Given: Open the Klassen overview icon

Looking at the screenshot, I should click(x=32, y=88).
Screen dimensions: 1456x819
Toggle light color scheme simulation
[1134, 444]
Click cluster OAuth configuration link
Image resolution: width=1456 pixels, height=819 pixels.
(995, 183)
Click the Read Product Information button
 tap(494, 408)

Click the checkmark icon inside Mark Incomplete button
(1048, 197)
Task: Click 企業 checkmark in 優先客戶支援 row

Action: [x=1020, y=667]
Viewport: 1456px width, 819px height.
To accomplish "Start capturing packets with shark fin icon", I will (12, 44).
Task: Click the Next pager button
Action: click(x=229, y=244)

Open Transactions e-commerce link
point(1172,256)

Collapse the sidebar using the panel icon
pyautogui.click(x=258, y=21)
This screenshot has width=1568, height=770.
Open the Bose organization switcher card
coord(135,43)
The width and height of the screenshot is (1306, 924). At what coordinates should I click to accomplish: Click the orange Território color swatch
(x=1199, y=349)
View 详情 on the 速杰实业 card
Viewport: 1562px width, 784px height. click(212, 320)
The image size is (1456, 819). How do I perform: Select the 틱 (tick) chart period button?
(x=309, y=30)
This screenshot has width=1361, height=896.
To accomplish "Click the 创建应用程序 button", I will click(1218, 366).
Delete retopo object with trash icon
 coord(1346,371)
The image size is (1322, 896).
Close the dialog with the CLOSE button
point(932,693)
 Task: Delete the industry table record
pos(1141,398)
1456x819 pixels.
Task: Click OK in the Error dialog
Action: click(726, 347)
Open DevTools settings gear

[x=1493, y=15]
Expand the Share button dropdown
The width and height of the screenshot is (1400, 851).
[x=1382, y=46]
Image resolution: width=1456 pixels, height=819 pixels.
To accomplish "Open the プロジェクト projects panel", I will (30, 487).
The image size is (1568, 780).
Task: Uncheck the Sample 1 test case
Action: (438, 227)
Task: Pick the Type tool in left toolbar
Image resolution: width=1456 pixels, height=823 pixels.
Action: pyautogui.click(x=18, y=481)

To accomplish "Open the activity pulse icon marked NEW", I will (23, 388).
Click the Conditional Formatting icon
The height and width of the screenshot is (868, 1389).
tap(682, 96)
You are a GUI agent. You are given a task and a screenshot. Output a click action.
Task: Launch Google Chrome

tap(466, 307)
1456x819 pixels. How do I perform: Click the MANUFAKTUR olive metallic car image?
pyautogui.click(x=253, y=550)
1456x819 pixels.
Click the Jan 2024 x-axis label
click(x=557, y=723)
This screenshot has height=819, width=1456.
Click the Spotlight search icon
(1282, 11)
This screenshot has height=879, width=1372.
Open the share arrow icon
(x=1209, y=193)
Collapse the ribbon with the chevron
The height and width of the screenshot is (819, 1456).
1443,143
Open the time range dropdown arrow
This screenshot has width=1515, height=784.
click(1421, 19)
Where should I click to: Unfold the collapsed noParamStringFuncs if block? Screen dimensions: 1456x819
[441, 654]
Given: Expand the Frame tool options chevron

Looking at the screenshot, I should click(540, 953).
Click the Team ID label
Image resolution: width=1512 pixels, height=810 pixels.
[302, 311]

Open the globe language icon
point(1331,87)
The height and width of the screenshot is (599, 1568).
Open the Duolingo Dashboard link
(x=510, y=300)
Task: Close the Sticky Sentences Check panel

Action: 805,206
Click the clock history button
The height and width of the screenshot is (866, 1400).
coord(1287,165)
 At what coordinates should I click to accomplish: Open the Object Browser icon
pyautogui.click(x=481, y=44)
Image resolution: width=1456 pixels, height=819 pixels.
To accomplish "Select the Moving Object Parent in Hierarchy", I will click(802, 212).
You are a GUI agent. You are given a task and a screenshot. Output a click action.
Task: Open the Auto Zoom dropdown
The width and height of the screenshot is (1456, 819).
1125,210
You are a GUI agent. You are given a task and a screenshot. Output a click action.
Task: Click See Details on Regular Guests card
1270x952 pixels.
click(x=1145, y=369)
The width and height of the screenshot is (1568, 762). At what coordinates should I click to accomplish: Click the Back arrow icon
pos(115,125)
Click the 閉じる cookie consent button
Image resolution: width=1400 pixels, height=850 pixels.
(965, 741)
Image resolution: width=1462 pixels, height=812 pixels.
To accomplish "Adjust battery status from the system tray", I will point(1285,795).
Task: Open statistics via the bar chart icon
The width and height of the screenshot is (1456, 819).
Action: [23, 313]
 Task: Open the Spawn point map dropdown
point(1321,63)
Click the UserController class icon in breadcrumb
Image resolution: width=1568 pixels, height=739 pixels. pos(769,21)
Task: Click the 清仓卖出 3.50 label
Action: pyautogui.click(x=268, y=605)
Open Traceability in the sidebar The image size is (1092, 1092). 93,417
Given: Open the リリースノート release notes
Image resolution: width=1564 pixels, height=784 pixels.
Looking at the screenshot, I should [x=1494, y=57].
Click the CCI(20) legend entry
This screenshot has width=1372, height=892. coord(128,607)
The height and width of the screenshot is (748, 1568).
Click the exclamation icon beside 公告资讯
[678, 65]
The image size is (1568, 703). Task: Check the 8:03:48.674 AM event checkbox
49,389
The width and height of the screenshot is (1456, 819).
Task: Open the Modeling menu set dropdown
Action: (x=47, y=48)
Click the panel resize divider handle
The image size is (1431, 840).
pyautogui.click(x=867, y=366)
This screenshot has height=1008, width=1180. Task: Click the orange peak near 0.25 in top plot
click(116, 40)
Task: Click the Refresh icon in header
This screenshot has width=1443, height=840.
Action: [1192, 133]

■ Problem to work on ■
Would you please copy the lines above, from the one holding "The height and width of the screenshot is (748, 1568)." through the last, and nothing else?

■ Result below ■
The height and width of the screenshot is (748, 1568).
Click the exclamation icon beside 公告资讯
[678, 65]
The image size is (1568, 703). Task: Check the 8:03:48.674 AM event checkbox
49,389
The width and height of the screenshot is (1456, 819).
Task: Open the Modeling menu set dropdown
Action: (x=47, y=48)
Click the panel resize divider handle
The image size is (1431, 840).
pyautogui.click(x=867, y=366)
This screenshot has height=1008, width=1180. Task: Click the orange peak near 0.25 in top plot
click(116, 40)
Task: Click the Refresh icon in header
This screenshot has width=1443, height=840.
Action: [1192, 133]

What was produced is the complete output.